Wow, I’m not sure where to start. What began as a “feels-like-filler” episode meant solely to move our players from point A to point B turned into an emotional farewell to two of our candidates, as well as re-emphasizing via inference just what our final endgame may be. It’s rare I can get past all the precise analysis of all the show’s (sometimes) trivial minutiae and focus on the story, but tonight had enough emotional weight to get me to put down the pen and almost shed a tear as Jin and Sun perished in the sub; finally together to the end. In stark contrast to the previous few episodes’ trite and seemingly rushed reunion between the two, their final scene together (The Abyss, anyone?) was poignant and affecting.

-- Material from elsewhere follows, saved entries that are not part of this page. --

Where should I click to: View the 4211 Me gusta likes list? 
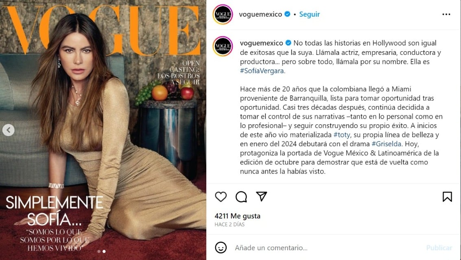point(238,216)
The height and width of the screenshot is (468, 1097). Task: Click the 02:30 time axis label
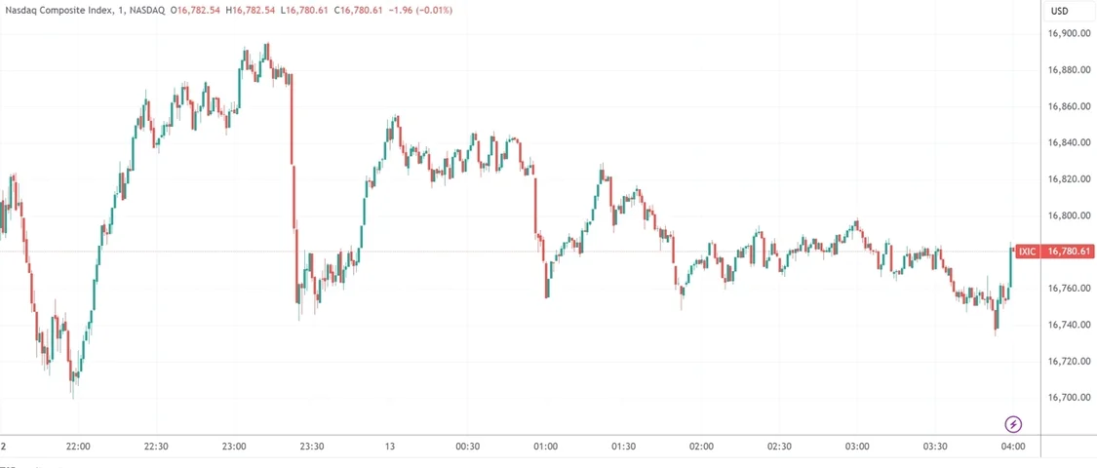pyautogui.click(x=779, y=447)
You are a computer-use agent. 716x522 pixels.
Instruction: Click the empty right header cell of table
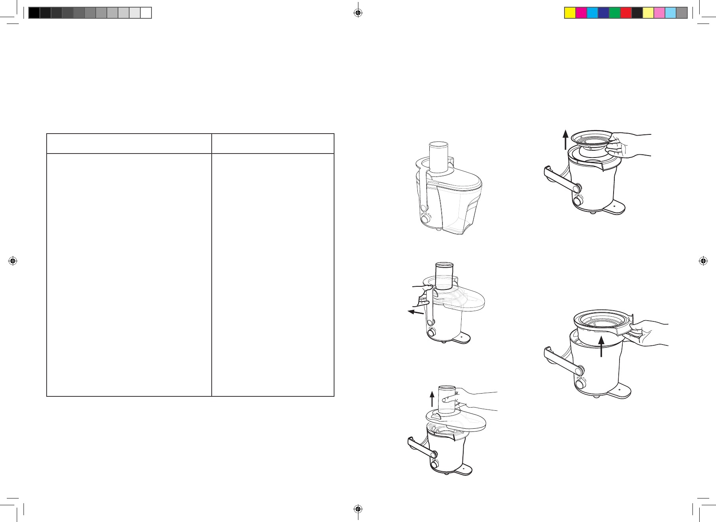tap(273, 144)
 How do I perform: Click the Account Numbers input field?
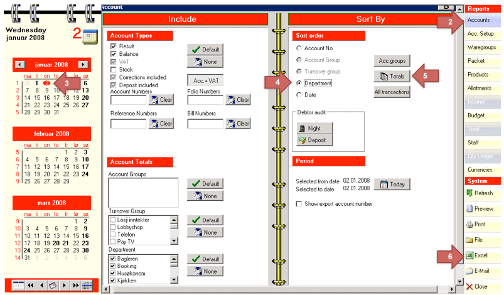(x=128, y=100)
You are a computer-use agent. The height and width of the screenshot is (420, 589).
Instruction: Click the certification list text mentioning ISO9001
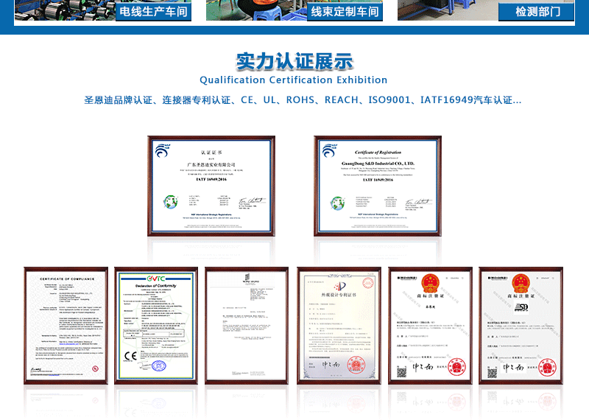click(x=303, y=100)
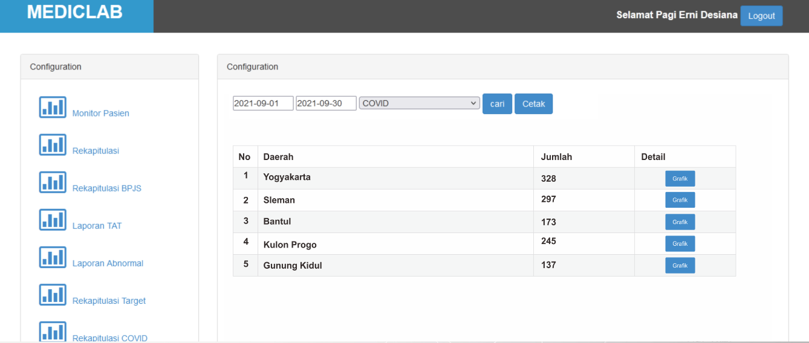Screen dimensions: 809x343
Task: Open Grafik for Bantul row
Action: click(680, 222)
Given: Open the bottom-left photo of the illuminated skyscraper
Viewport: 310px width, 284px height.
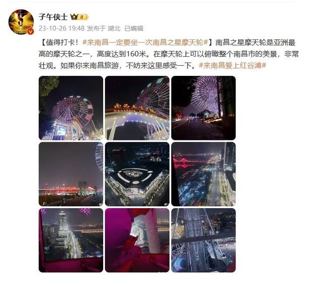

Poignant and affecting almost long enough to make me forget Jin and Sun are still alive and relatively well in the X timeline, robbing the drowning of a bit of its weight. Anyway, their living existence in X-land serves as a perfect segue to the second of the three main facets of the episode: letting go. I’ve posited for a few weeks now that all our (remaining) castaways/candidates will have to make a choice between the two realities and, in doing so, make some sort of sacrifice. We’ve seen various examples of what the castaways would have to give up should they forsake their X-lives and return to the original reality of the Island timeline: Jack’s son; Locke’s fiancee; Claire’s son; Hurley’s good fortune; etc. I’ll make the assumption that, if the castaways choose their X-lives, they die (or off themselves) in the Island timeline and thus secure Smokey/Esau/Locke/Man-in-Black the victory and escape he so desperately wants. And if we are to believe Jacob, that means hell gets unleashed and we’re all screwed. I’ve also guessed, though, that there may need to be some sort of balance between the two realities — some can choose the X-timeline as long as others stay on the Island timeline.
As long as there is at least one candidate still living and fulfilling his or her duties on the Island, Smokey can’t leave and can’t win. Which brings me to Jack: Candidate Numero Uno. The conversation he has with Locke (the real one) at episode’s end tells us just about everything we need to know (as only Lost can: vaguely). Much like John convinced Jack to let go of his deceased father, body or no, Shephard tries to tell Locke he can let go of his braindead father and forgive himself; he can let go and get busy livin’, to paraphrase Andy Dufresne. Dwelling on what might’ve been leads nowhere; “what happened, happened.” Some things are just meant to be.
Jack-X seems to have figured this out, but certainly doesn’t quite understand the full implication of what he may have stumbled upon. The dawning realization of a different reality he’s treating with a seeming optimism will be sorely tested when he realizes what’s truly at stake and what he’ll have to give up. I predict crying.
In Jack’s own words, “it’s not easy.” I referred to the good doctor as “Candidate Numero Uno,” and tonight’s narrative certainly seems to cement his place as Jacob’s prime replacement. He takes charge of the castaways on the Island timeline and asks for their trust in him. What gives me pause is the seemingly cute, throwaway line concerning Locke-X being a “candidate” for a new type of surgery to repair his damaged spine. Locke-X’s utterance of “push the button” and “I wish you had believed me” clearly signify he’s made “contact” with the Island timeline, just as Desmond intended when he ran him down in his BMW. If Locke can somehow return to the Island timeline and take back his body from Esau, I could easily envision him taking the mantle as Island caretaker, a role he seemed so desperate to embody in past seasons. Perhaps Jack can have his son while Locke sacrifices his relationship with Helen in order to save the world from the forces of evil.
Two men sit on opposites sides of a small table. They’re on a beach, ocean crashing onto the shoreline in the distance. A backgammon board lie on the table, white and black pieces in various positions around the playing surface. Both men stare intently at the board, strategizing. Locke looks up at Esau across the table and smiles. “Your move.” Fade to black.
I think I’d be good with that being the final shot of Lost.